## Work item
Begin at the line with "Click the profile photo in the birthday card" and output every line through the end of the records, exactly as given. Omit pictures.

# # # # #

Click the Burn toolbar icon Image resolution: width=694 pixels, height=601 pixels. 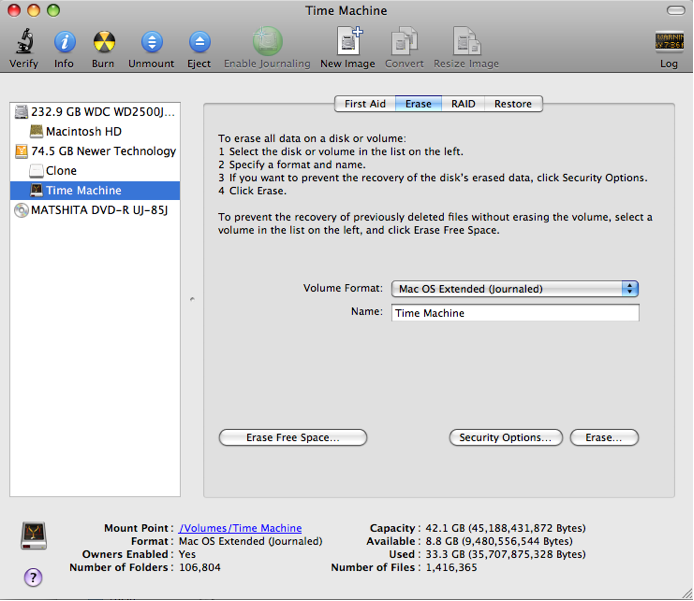point(103,43)
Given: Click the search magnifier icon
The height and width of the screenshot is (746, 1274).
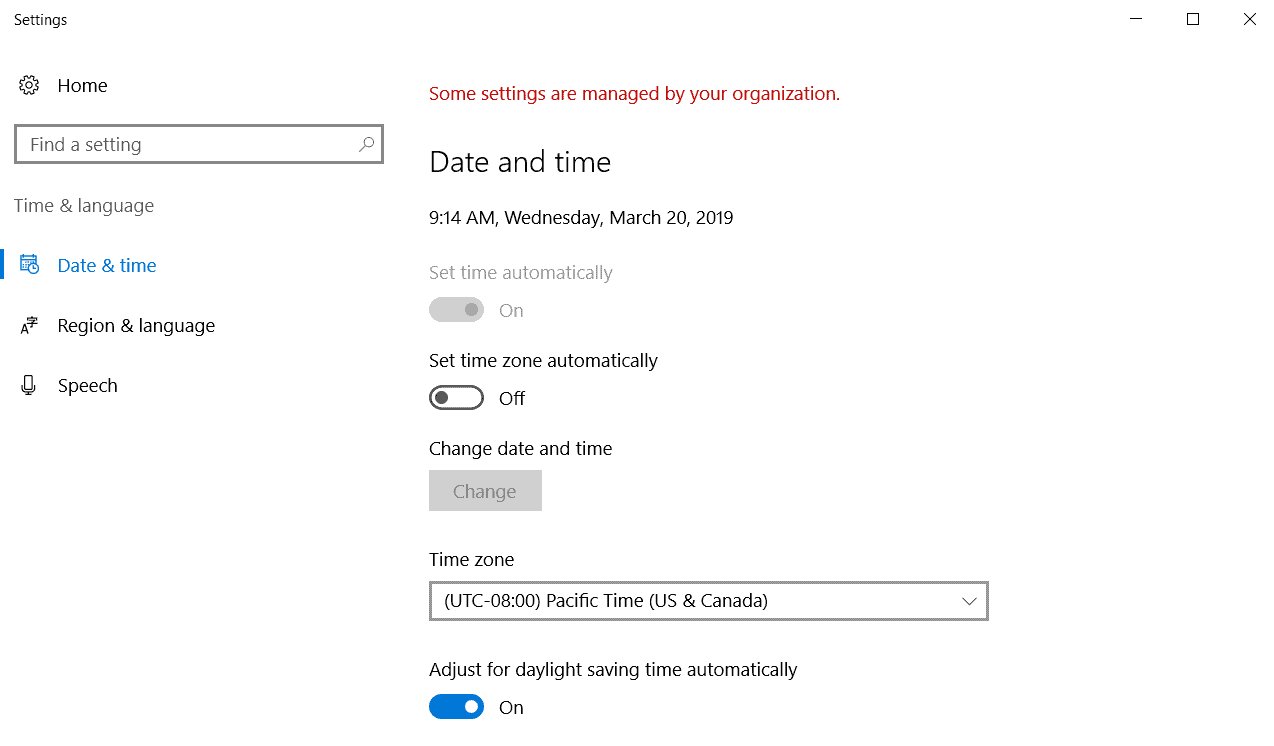Looking at the screenshot, I should pos(367,144).
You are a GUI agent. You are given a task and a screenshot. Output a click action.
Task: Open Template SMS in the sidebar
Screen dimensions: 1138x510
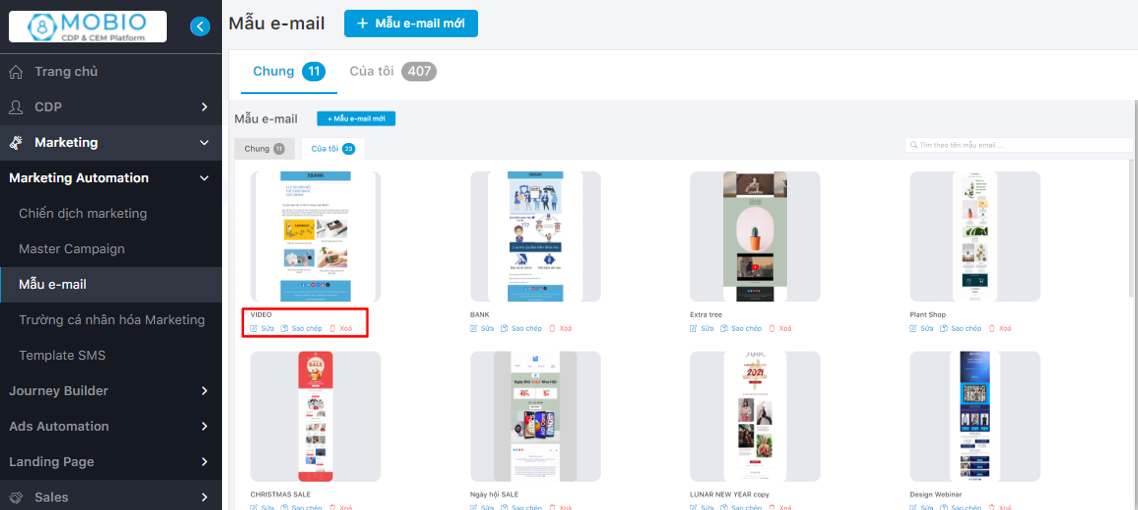pyautogui.click(x=62, y=355)
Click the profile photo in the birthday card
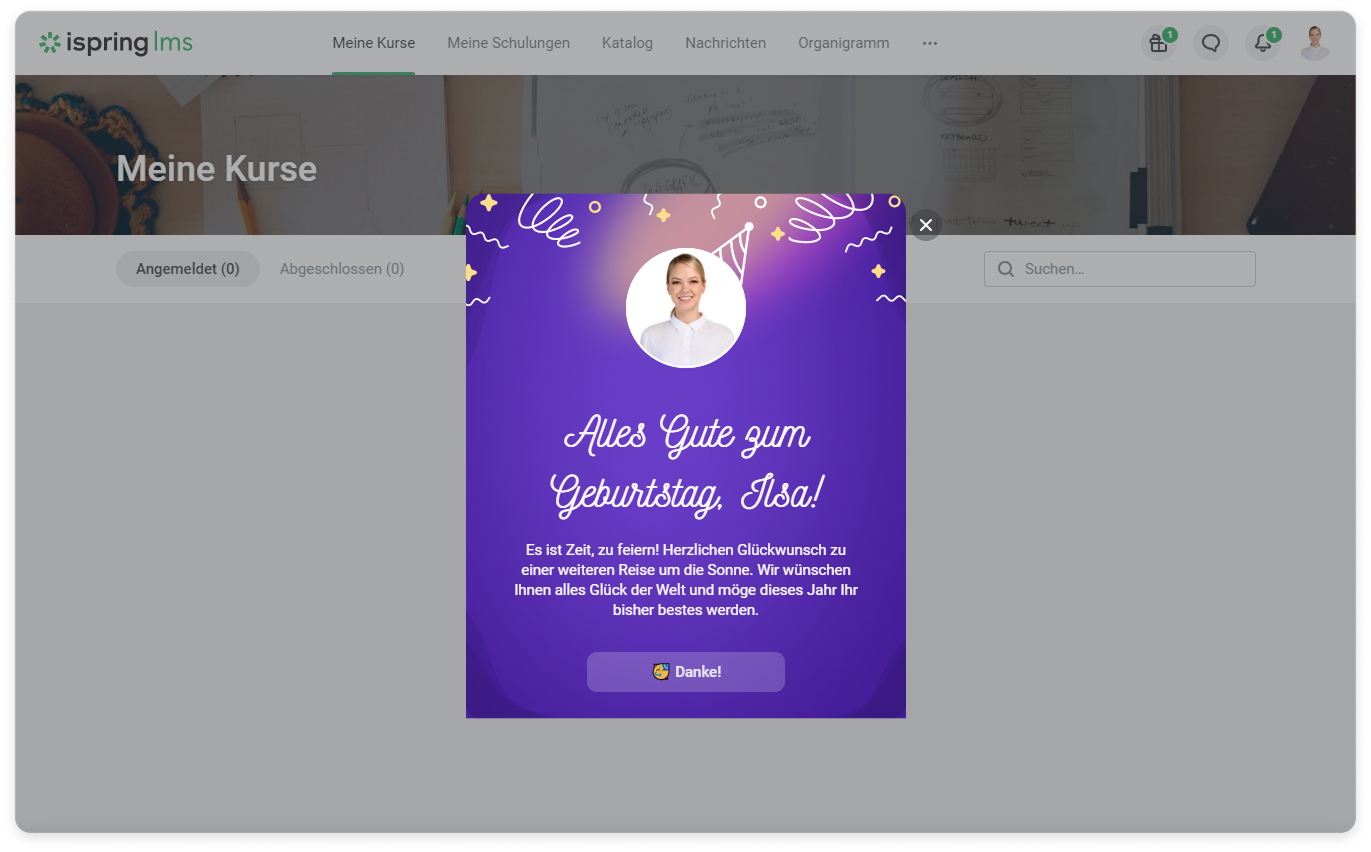This screenshot has height=852, width=1371. pyautogui.click(x=685, y=310)
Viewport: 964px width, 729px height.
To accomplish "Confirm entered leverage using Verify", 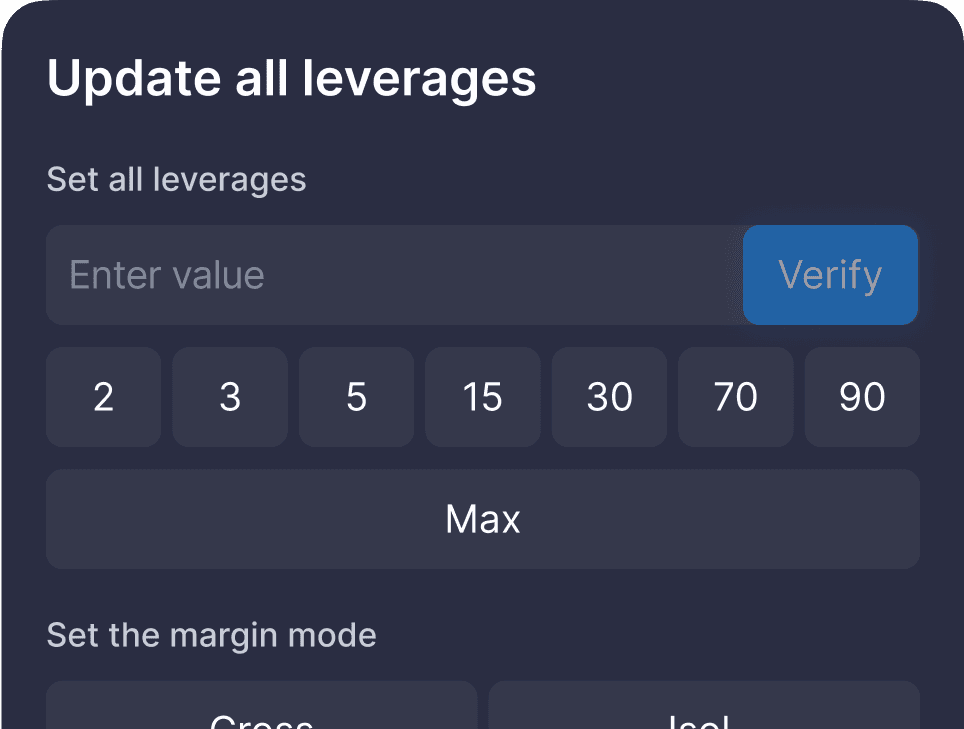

# # # # #

## Exercise response
Click the profile photo in the birthday card
This screenshot has height=852, width=1371. pyautogui.click(x=685, y=310)
Viewport: 964px width, 729px height.
To accomplish "Confirm entered leverage using Verify", 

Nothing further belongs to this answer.